Recorded information —
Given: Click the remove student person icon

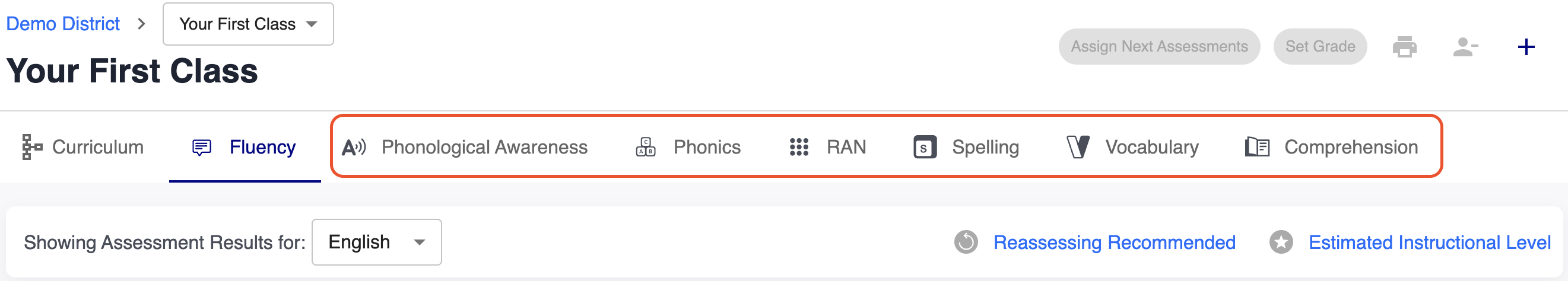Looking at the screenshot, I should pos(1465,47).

---

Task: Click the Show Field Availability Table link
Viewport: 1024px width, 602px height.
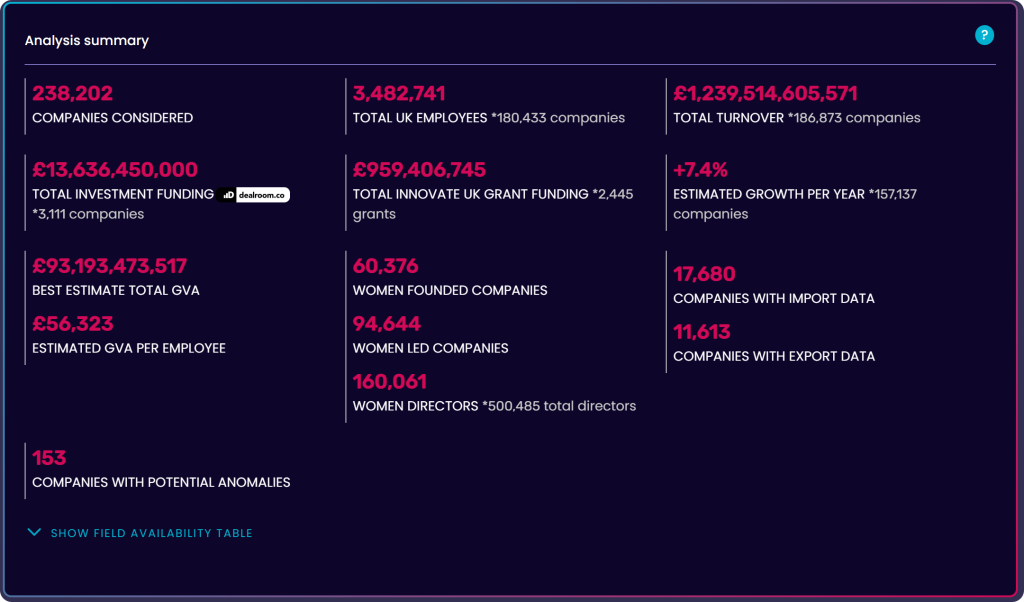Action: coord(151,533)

...

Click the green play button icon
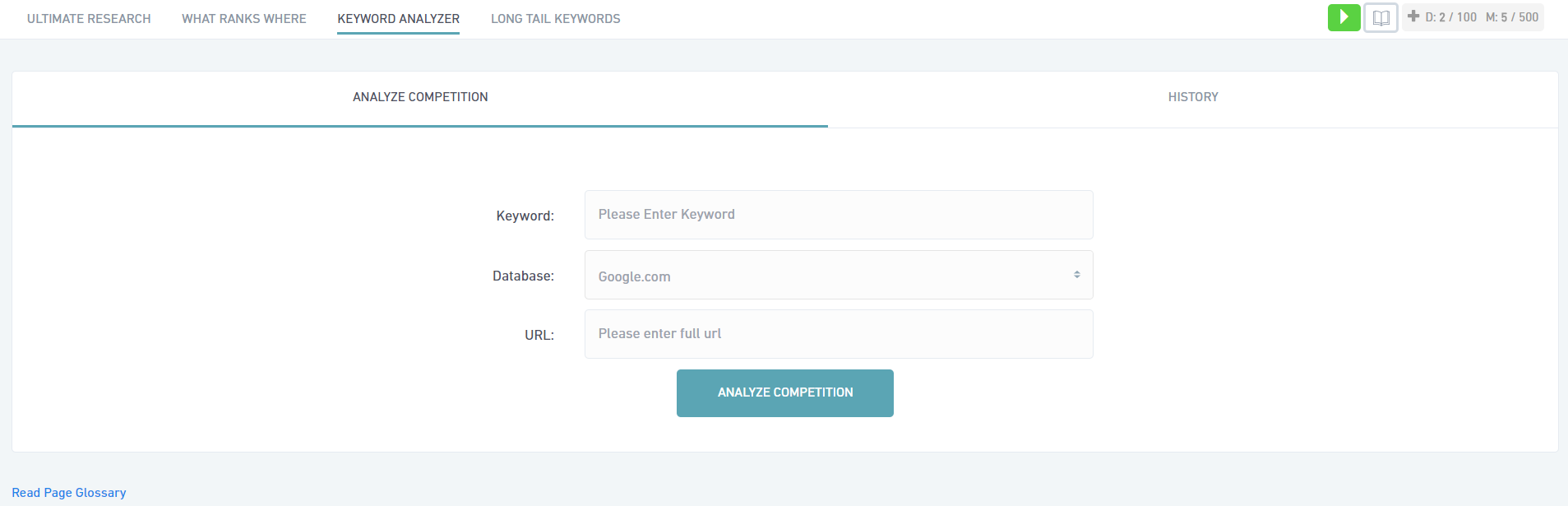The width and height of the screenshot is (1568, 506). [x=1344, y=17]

Work to do — Recast the rows between the line holding "Task: Click the" and the line holding "Action: coord(151,533)", inclusive, as a two-column CSV with the columns request and answer, one line per row, with each field quoted and line breaks turned into spaces. Leave the pictures out.

Solution to this exercise —
request,answer
"Task: Click the Show Field Availability Table link Viewport: 1024px width, 602px height.","Action: coord(151,533)"